After years of resistance, the president who wanted to end America's wars will now oversee a sweeping airstrike campaign in both Iraq and Syria, a country mired in an intractable civil war. He's sending hundreds more U.S. troops to Iraq to help train security forces there. And he's pressing Congress for authority to pour U.S. weaponry into Syria to strengthen opposition forces fighting both the Islamic State militants and President Bashar Assad's government.
All three are precisely the scenarios Obama has assiduously sought to avoid.
For now, the public is with him, with polls showing wide support for airstrikes in Iraq and Syria even as Obama's own approval ratings slump and his foreign policy ratings sink to near record lows.
"This is America's leadership at its best," Obama declared in his address to the nation, as if to answer critics even in his own party who complain he has been too slow to act.
But as determined as Obama sounded Wednesday night, his resolve could be sorely tested by the uncertainties of war and the threat of Americans being killed or captured. "Any time we take military action," Obama said, "there are risks involved, especially to the servicemen and women who carry out these missions."
White House critics have argued for years that Obama's reluctance to take the steps he announced Wednesday reflected a president who prioritized his legacy as a commander in chief who ended wars over warnings about the threat that was building in the Middle East. As a result, critics say he contributed to creating the conditions that allowed the Islamic State militants to thrive and move freely across the border between Iraq and Syria.
"The president is a rather reluctant commander in chief," Senate Minority Leader Mitch McConnell, R-Ky., said Wednesday, echoing the comments of other Republicans responding to a vexing foreign policy crisis that is reaching fever pitch just weeks before November's midterm elections.
While Obama's advisers dispute the assertions of their critics, there is little doubt that the president now feels a need to reverse course after resisting the tug of the Middle East.
"If left unchecked, these terrorists could pose a growing threat beyond that region, including to the United States," he said in a statement made all the more striking given that it came on the eve of the anniversary of the Sept. 11, 2001, attacks.

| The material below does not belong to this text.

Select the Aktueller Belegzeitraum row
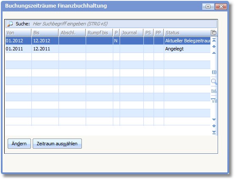235x180 pixels. pyautogui.click(x=108, y=41)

Obama put no timetable on how long U.S. airstrikes could last, though administration officials have warned that the campaign could be lengthy. Other elements of the president's plan also appeared certain to take months, if not years — most notably his call for Congress to authorize the Pentagon to train and arm Syrian rebels to help them fight the Islamic State extremists.

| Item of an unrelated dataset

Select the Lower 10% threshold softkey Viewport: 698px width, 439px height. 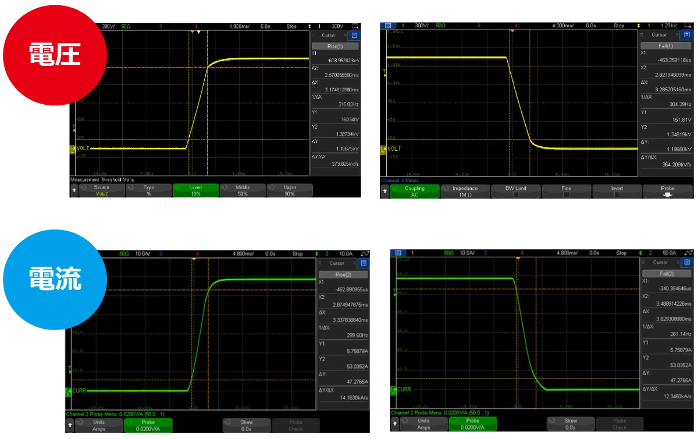point(195,190)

Even with a sustained military campaign likely to consume much of the remainder of his presidency, Obama emphasized that the mission would be far different from the wars in Iraq and Afghanistan that he inherited from his predecessor, George W. Bush. Obama has insisted he will not send American ground troops into combat in Iraq or Syria and the U.S. is not establishing large-scale military bases in either country.

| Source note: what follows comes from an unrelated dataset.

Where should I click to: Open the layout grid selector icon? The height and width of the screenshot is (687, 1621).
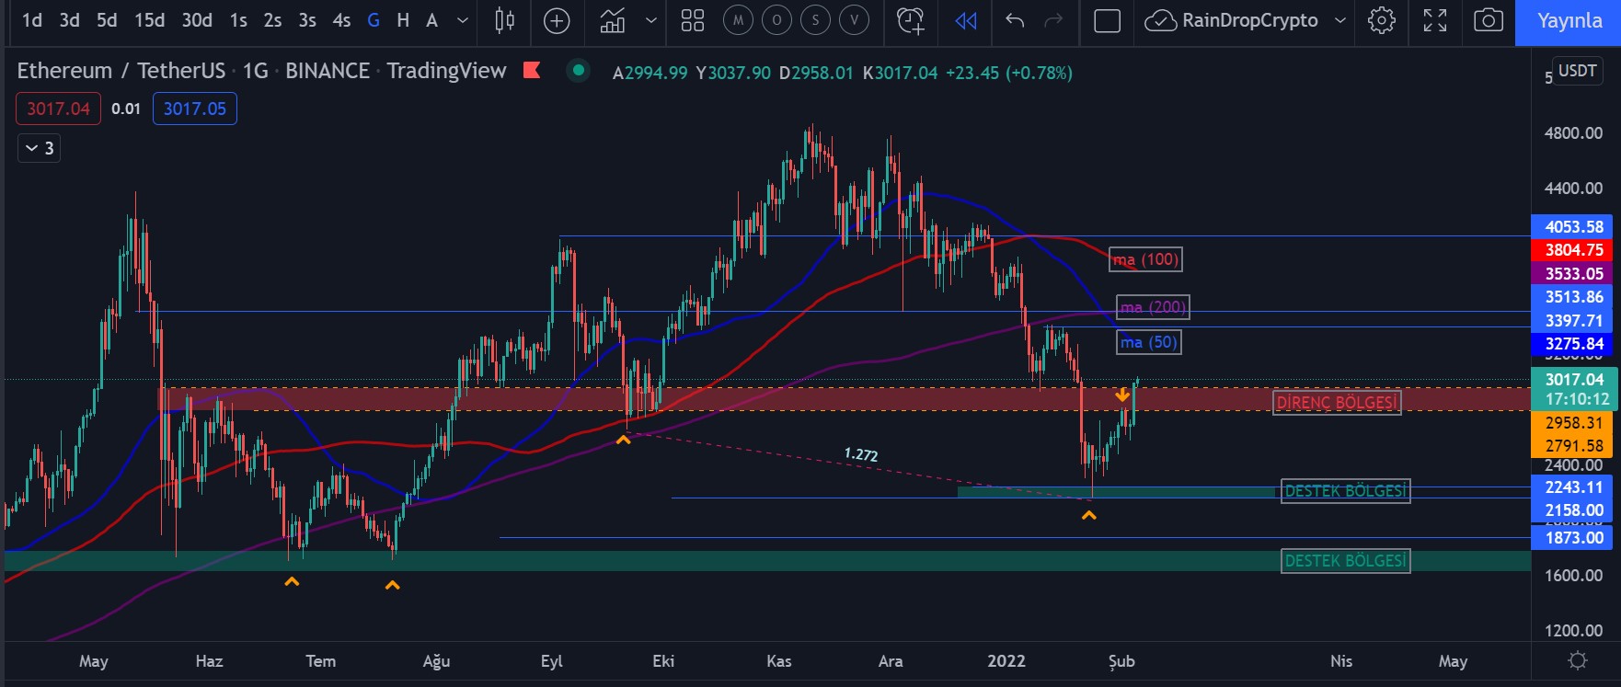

Instead, the president tried to equate his new strategy to long-running U.S. counterterrorism campaigns in Yemen and Somalia, where his administration has been launching drone strikes against terror targets. But there are important differences, starting with the fact that it marks the first time since 9/11 that a U.S. president has authorized the bombing of terror targets in another nation without seeking permission or at least notifying it in advance.
And unlike in Yemen and Somalia, Obama is sending U.S. troops into Iraq to assist with the mission. Over the course of the summer, he has authorized the deployment of more than 1,500 U.S. troops to advise and assist the Iraq's besieged security forces, conduct intelligence, surveillance and reconnaissance flights, and bolster security at the U.S. Embassy in Baghdad.
Obama's strategy was welcomed by some congressional Republicans who have long pressed him to take more aggressive action. But they made clear that he had catching up do after unveiling a strategy that they say came too late.
"A president who has made ending the war on terrorism the central focus of his foreign policy must now make winning it a priority," House Majority Leader Kevin McCarthy said.